Written request => Rewrite the data below, swapping every "Screen dimensions" for "Screen size" and leaving everything else as it is.

[start]

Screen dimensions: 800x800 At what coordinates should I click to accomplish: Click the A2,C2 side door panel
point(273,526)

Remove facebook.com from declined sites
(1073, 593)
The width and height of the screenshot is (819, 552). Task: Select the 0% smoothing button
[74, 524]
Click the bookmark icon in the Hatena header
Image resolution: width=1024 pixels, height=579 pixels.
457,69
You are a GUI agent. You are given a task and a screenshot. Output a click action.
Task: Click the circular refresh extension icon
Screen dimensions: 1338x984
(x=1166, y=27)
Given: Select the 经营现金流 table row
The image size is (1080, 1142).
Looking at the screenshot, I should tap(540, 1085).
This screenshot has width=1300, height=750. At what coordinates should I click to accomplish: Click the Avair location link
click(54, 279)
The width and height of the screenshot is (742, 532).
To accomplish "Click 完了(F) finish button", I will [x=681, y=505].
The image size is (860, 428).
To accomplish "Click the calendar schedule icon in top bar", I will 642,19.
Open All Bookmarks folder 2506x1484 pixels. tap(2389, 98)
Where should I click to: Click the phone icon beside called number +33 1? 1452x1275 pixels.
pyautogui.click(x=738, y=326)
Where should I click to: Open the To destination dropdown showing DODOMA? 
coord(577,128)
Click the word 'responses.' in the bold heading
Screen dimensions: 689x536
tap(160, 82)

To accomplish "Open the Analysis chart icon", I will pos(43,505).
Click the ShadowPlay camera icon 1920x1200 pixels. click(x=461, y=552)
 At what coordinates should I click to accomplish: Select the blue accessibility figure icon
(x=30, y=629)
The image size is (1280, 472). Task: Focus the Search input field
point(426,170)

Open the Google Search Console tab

[end]

Full answer =>
Screen size: 800x800 At what coordinates should I click to accomplish: Click the A2,C2 side door panel
point(273,526)

Remove facebook.com from declined sites
(1073, 593)
The width and height of the screenshot is (819, 552). Task: Select the 0% smoothing button
[74, 524]
Click the bookmark icon in the Hatena header
Image resolution: width=1024 pixels, height=579 pixels.
457,69
You are a GUI agent. You are given a task and a screenshot. Output a click action.
Task: Click the circular refresh extension icon
Screen size: 1338x984
(x=1166, y=27)
Given: Select the 经营现金流 table row
The image size is (1080, 1142).
Looking at the screenshot, I should tap(540, 1085).
This screenshot has width=1300, height=750. At what coordinates should I click to accomplish: Click the Avair location link
click(54, 279)
The width and height of the screenshot is (742, 532).
To accomplish "Click 完了(F) finish button", I will [x=681, y=505].
The image size is (860, 428).
To accomplish "Click the calendar schedule icon in top bar", I will 642,19.
Open All Bookmarks folder 2506x1484 pixels. tap(2389, 98)
Where should I click to: Click the phone icon beside called number +33 1? 1452x1275 pixels.
pyautogui.click(x=738, y=326)
Where should I click to: Open the To destination dropdown showing DODOMA? 
coord(577,128)
Click the word 'responses.' in the bold heading
Screen size: 689x536
tap(160, 82)

To accomplish "Open the Analysis chart icon", I will pos(43,505).
Click the ShadowPlay camera icon 1920x1200 pixels. click(x=461, y=552)
 At what coordinates should I click to accomplish: Select the blue accessibility figure icon
(x=30, y=629)
The image size is (1280, 472). Task: Focus the Search input field
point(426,170)

Open the Google Search Console tab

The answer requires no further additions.